Not only did the five-piece from Bowling Green, Kentucky base themselves in London, they actually released their eponymous debut album in 2008 a year before doing so in their home country. But now things have changed big time: second album Thank You, Happy Birthday went in at Number 2 on the Billboard charts last month, while over here we await the official release next month.
Meantime, Cage The Elephant are giving us a taste of the new material where they make it count the most: a small-venue gig. Known for their high-energy, raucous live performances led by charismatic front man Matt Shultz, they did not disappoint in a punchy, 45-minute show which left the crowd wanting more.
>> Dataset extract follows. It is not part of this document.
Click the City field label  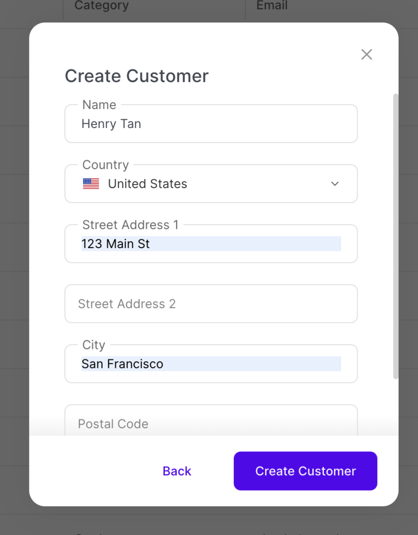(x=94, y=345)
The new album is more abrasive and muscular than the first, moving away from their original southern-rock-tinged sound. Opener 2024 is played fast and furious, while the Pixies-style Aberdeen ends up in a screech of guitars and vocal howls. Japanese Buffalo is a slow rock ‘n’ roller involved in a head-on collision with a grunge juggernaut, and Sell Yourself continues their flirtation with rap rock à la Red Hot Chili Peppers.
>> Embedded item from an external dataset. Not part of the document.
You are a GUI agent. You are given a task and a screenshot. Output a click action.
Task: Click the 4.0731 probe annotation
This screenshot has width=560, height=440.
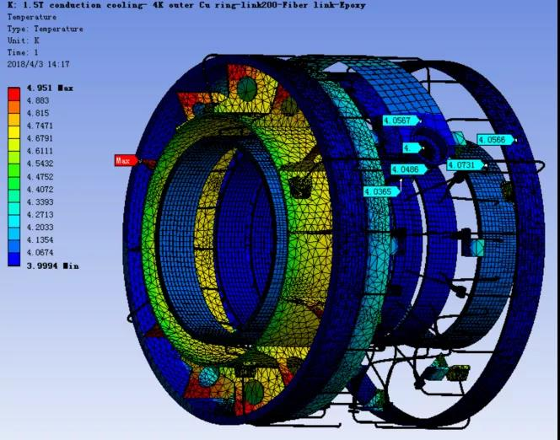pos(465,165)
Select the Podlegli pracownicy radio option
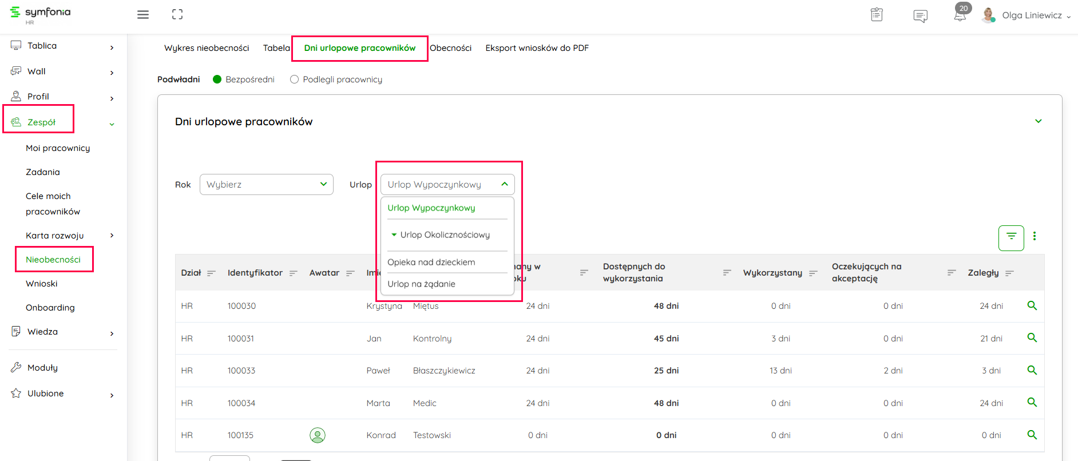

The audience greets hit songs from the first album – the funky In One Ear and bluesy Ain’t No Rest For The Wicked – like old friends, singing along to the choruses. The current single Shake Me Down, a surprisingly sombre song about a middle-aged man dreaming of youthful memories before dying in his sleep, adds more tonal variety.
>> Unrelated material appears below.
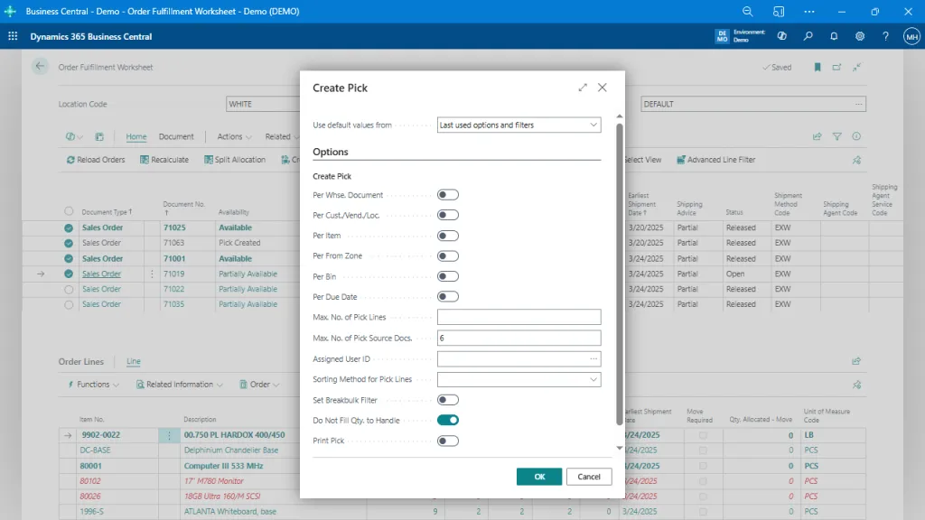Open the Use default values from dropdown
The image size is (925, 520).
coord(592,125)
Indy Kidz shows the band at its most aggressively anarchic, stirring up the mosh pit no end, and Saber Tooth Tiger, as its name suggests, is equally sharp edged, with its punky descending guitar chords. The encore is a surprise: Cage come back on stage to perform just one song, a cover of My Arms Don’t Bend That Way, Damn It! by London band Let’s Wrestle, who are, according to Shultz, “one of our favourite bands”.
The band kicks off in top gear and stays at full throttle for the whole set, scarcely pausing for breath let alone chat between songs. Wearing a Sonic Youth T-shirt, the tousled-haired, half-delirious Shultz is pumped up from the start, and does his first of many stage dives even before the chorus of the opening song. Still singing while crowd surfing, he evidently likes to get up close and personal with the fans. Once Cage The Elephant become a fully fledged arena band, as they surely will, this intimacy will be lost – the price of success.